Once there was a boy who was difficult. That was the kindest way to put it. He fused and bit and hit and as he grew older his biting and hitting became a problem. He hurt people. He lived alone with his father, who, in the way of men of his village, was kind but stern. Desperate for his son to change, and not knowing what else to do, the father told the boy he must stop hitting and biting or he would no longer be welcome in his home.
The boy thought that was fine. Without a word to his father, he went into the forest with other boys like him and lived under a lean-to near a sparkling stream. It was spring and there was fruit on the trees and the water in the stream was clear and clean. His friends showed him how to chew the leaves of a special plant that made him feel happy and lazy, and he spent the spring and summer that way, lost in the sensuality of his freedom and the plant’s relief from his anger.
Winter came. His friends began drifting away. He went home. His clothes and hair were ragged and dirty and his skin was dark from being outside. He walked into the village and no one knew him. When he came to his home, his father ran to him and held him and cried. He took him inside and bathed him and cut his hair and fed him.
When his son was clean and fed, the father told him that he wanted him to come back home but he must change, and he must ask forgiveness from all those he had hurt and make amends to them. He said that is the way a man behaves.
The night, while his father slept, the boy went back into the forrest.

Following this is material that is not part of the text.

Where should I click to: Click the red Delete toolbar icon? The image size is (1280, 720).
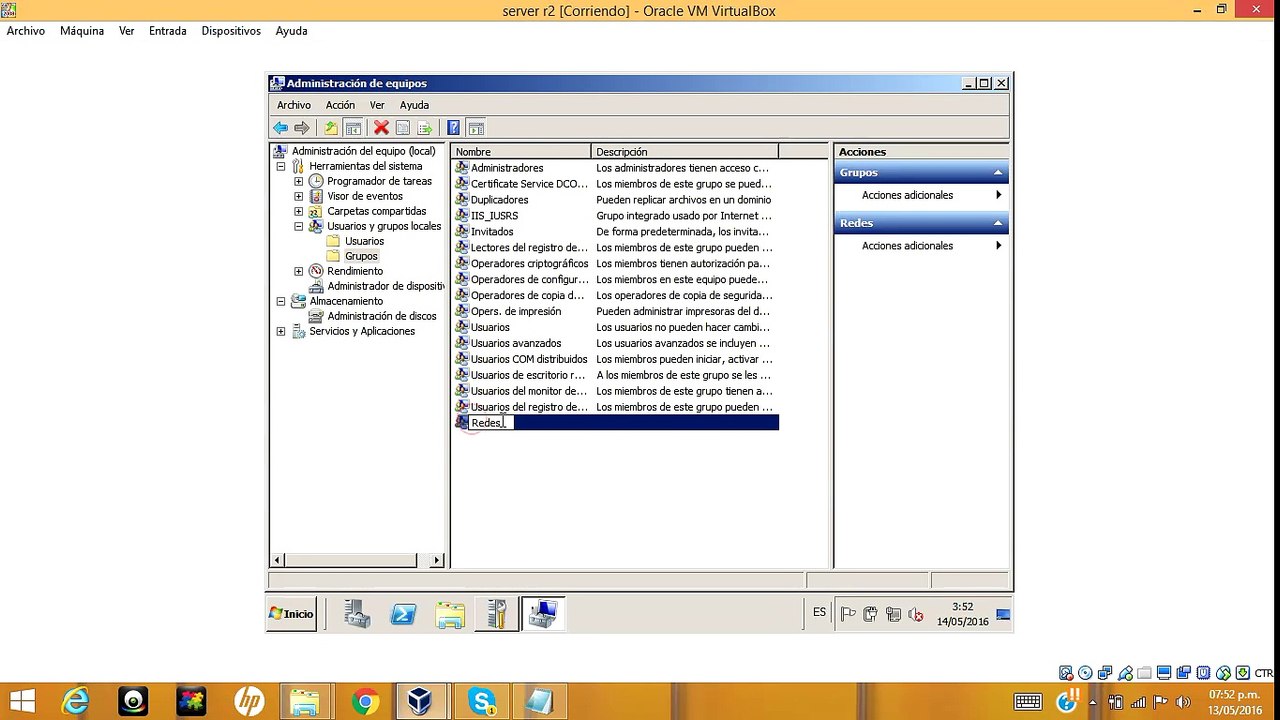click(x=381, y=128)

The man asked his friends to help him search for his son. Some came with him. Others said it was up to the boy to find himself.
He could not find the boy, and when he got home after days of looking he went to the the council of village elders and asked them what he should do.
One of the elders said the boy should be punished, that that was the way to show him how to behave. Another said he must renounce the boys who had befriended him and given him the plant that took away his will. The wisest of the elders said simply that the boy was a man now and must make his own way. No one could decide for him.
But he will die, the father said. He has the years of a man, but he is still a boy. I see it in his eyes. I see the fear. He will not say it, but I see it.
One of the elders was a shaman. He suggested that the boy might be ill. He recommended leeches to draw out the ill humors that possessed him.
He will not submit to leeches, the father said.
Well, then, the shaman said, there is nothing more we can do. His life is up to him.
The father left home that afternoon and went again in search of his son. It is not recorded whether he found him or whether the boy stopped hurting people or whether he hurt his father again, for he had done so before. Neither one of them was ever seen again.
A few years later the village moved to a new valley. The story of the boy would have been forgotten if it had not been written down by the shaman. He had thought the leeches might work, and even though he had not been permitted to try them, he recorded the story so that over time others might learn from it what they could.
Two hundred years later a modern shaman, Maia Szalavitz, has written in The New York Times about new ways to help boys and girls like the young boy from the village. Boys and girls who are self destructive and angry, who are abusing drugs or alcohol, who have exhausted the patience of their family and friends and become isolated. Boys and girls who are in danger of disappearing into the forest.
Surveying emerging understanding of the brain chemistry of addiction, Ms. Szalavitz hypothesizes that addiction is a hijacking of normal brain circuitry for unintended uses. Like OCD, which amplifies fears so that mundane concerns become matters of life and death, addiction corrupts the pleasure-reward paths of love.
This is especially tough on adolescents, whose cognitive moderators of their intense desires have not yet fully matured. Think of the passions and deaths of Romeo and Juliette. Half of adolescent addicts will grow out of their addictions by age thirty. But the other half will not. And even for those who do, there are lost opportunities and derailed lives. One day you’re graduating from high school, on your way to college, the next you’re thirty, a single parent with no advanced education and ten years of wasted life.
Like those village elders of two hundred years ago, we have not advanced much beyond chastising and punishing bad behavior and insisting that the addict find it within himself to change. We do have AA now, and programs like it. But taking the twelve steps doesn’t help most people.
“Addiction is a learning disorder,” Ms. Szalavitz suggests, “shaped by genetic and environmental influences over the course of development.”
Addicts have learned to love the wrong thing.
“The implications for treatment are profound,” she says.
She sites a meta-analysis of dozens of studies over four decades that found that “empowering, empathetic treatments like cognitive behavior therapy and motivational enhancement therapy, which nurture an internal willingness to change, work far better than the more traditional rehab approach of confronting denial and telling patients they are powerless over their addiction.”
“If addiction is like misguided love, then compassion is a far better approach than punishment,” Ms. Szalavitz concludes. “This makes sense, because the circuitry that normally connects us to one another socially has been channeled instead into drug seeking. To return our brains to normal then, we need more love, not more pain.”